The contrast between the candidates on the issue of climate change more broadly is stark. Wright has said that he’s not sure “we have good facts on what’s causing our climate change,” while Castañeda says that climate change is real and human-caused. Still, the Democrat says it’s possible to balance “responsible” oil and gas extraction and reduce greenhouse gas emissions “all at the same time.” (Scientists say that most fossil fuels need to be left in the ground in order to avoid catastrophic climate change.)
Rottitnghaus said that Castañeda’s positioning is strategic and “probably wise.” She is running in Texas, after all. “It’s a safer political choice,” he said. “If you start talking about fracking and bans on fracking, that opens you up to all kinds of different political problems that other Democrats have faced from Republican challengers.”
Castañeda has represented oil and gas companies in her work as an attorney, and she made headlines when she secured $146 million in damages for T. Boone Pickens, the Dallas oil tycoon, in 2016. She told Grist that she is not currently working with any operators involved in oil and gas extraction, and that she is rejecting new case work at least until election results are in.
If elected, Castañeda may be able to push the commission to approve stricter flaring regulations. The commission requires a majority vote for proposals to pass. Companies’ requests for flaring exemptions are also put to a vote. Given that the other two commissioners have expressed interest in strengthening flaring regulations, Castañeda may find allies. The chair of the commission, Wayne Christian, set up a “Blue Ribbon Taskforce” to tackle flaring earlier this year.
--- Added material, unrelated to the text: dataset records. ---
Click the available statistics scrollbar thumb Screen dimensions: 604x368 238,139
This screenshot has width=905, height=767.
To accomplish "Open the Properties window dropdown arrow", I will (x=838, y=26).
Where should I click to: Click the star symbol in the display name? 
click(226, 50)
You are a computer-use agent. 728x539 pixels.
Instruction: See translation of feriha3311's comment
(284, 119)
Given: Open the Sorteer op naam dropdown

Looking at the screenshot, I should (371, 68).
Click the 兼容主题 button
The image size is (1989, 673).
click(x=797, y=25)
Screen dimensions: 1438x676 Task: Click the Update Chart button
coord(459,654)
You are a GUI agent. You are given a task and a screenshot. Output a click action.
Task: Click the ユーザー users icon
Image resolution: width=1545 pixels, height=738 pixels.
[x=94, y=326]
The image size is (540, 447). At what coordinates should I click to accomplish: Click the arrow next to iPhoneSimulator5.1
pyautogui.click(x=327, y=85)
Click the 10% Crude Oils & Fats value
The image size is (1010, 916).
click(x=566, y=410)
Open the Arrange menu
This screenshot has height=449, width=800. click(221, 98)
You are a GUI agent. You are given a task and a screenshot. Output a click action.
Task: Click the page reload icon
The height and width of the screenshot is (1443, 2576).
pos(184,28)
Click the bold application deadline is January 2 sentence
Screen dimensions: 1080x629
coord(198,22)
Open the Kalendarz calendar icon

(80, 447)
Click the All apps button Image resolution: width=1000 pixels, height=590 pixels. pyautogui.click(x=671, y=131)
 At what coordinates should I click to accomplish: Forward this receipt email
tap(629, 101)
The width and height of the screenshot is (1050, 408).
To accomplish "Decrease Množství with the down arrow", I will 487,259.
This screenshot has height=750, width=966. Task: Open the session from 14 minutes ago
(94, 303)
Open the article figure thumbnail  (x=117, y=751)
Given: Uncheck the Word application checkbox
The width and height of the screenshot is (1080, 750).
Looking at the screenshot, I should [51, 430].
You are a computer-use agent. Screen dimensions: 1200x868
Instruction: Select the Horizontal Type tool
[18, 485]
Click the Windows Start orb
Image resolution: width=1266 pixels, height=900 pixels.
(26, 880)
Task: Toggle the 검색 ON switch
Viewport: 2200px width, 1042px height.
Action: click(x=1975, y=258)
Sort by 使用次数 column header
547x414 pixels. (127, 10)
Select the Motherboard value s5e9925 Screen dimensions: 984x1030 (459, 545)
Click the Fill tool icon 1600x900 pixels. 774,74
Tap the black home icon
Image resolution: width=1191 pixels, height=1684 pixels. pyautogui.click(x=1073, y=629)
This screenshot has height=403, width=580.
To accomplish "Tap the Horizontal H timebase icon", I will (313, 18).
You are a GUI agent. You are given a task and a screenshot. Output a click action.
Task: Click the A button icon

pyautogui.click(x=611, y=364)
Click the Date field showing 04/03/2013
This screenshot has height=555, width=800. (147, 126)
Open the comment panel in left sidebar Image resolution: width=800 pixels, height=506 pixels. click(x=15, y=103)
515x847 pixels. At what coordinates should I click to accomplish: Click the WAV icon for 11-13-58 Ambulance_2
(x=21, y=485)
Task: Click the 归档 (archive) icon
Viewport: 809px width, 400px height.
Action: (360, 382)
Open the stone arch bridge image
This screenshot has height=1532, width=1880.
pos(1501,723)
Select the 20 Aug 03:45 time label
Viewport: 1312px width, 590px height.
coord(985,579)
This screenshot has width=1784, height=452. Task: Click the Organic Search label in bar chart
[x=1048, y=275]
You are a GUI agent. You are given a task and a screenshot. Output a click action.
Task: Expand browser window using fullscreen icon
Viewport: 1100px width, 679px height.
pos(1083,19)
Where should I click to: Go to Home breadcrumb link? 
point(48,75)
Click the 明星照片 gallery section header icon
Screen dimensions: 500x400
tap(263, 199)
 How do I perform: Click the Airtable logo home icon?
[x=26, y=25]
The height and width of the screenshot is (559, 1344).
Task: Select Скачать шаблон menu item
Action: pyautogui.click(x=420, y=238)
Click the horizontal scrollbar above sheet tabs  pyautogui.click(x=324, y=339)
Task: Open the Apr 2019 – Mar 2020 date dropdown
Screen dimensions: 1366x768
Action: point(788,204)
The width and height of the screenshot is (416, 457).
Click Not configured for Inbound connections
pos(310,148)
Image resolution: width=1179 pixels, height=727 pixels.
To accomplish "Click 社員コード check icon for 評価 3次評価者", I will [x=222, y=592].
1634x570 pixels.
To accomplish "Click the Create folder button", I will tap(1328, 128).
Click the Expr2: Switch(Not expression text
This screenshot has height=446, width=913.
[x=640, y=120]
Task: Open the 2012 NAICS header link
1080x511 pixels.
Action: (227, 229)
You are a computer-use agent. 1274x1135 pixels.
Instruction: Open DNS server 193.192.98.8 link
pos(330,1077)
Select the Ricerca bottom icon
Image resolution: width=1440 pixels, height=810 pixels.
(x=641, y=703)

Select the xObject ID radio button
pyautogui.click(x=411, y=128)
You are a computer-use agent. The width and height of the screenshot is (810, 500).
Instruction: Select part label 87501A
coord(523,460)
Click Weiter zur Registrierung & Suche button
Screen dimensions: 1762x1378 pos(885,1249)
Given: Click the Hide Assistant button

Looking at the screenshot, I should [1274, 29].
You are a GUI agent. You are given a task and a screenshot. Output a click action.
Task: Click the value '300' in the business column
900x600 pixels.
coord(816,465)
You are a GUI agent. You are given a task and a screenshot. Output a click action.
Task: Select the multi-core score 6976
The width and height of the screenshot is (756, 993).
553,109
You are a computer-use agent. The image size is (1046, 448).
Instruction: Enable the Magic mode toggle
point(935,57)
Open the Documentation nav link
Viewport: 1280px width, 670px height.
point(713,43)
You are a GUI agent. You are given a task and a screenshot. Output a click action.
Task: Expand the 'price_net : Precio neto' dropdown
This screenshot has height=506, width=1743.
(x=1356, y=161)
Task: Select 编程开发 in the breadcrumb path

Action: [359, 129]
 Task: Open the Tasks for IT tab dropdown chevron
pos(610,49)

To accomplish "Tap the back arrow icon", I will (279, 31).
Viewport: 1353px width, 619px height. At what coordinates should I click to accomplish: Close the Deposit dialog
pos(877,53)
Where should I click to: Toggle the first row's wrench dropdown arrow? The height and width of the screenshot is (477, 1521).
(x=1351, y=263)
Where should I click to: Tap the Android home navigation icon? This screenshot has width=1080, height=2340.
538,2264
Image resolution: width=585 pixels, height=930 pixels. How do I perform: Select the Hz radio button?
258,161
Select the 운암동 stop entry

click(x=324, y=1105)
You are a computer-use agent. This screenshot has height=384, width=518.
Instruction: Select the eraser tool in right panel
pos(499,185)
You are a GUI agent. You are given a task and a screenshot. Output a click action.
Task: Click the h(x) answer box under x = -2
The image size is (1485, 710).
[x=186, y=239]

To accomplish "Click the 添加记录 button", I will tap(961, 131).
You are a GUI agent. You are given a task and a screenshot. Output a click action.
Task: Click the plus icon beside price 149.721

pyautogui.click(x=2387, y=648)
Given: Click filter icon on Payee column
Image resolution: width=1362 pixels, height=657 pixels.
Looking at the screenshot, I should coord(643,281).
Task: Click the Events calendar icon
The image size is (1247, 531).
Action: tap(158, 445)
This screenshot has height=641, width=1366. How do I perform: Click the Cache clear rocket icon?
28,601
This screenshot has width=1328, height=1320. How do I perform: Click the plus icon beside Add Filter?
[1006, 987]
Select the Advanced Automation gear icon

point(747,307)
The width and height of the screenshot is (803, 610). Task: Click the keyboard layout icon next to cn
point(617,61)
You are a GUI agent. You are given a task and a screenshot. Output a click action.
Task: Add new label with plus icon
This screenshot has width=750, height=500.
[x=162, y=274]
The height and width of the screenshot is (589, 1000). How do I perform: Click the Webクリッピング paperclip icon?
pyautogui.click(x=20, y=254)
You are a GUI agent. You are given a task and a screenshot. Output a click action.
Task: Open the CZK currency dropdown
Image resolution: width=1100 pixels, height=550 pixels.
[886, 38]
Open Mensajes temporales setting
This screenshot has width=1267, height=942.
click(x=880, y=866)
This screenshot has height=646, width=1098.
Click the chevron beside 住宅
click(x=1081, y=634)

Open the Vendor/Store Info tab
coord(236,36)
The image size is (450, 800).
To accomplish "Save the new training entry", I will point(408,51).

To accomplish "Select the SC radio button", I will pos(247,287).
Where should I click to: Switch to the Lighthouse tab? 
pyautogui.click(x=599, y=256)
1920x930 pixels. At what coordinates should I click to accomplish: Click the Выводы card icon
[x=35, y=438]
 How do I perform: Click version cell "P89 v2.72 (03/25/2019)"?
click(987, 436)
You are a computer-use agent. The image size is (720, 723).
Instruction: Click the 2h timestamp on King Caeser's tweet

The practice, he said, is “tarnish[ing] the reputation of our state.” Many of the task force’s recommendations have found their way into the proposal the agency is now considering passing.
As for consensus-building on the commission, Castañeda believes that there is widespread buy-in for finding solutions that address rampant flaring.
“What’s missing is the political will to help the people who follow the law to follow the law — and not benefit those who are disregarding the law by giving them an unfair economic advantage,” she said.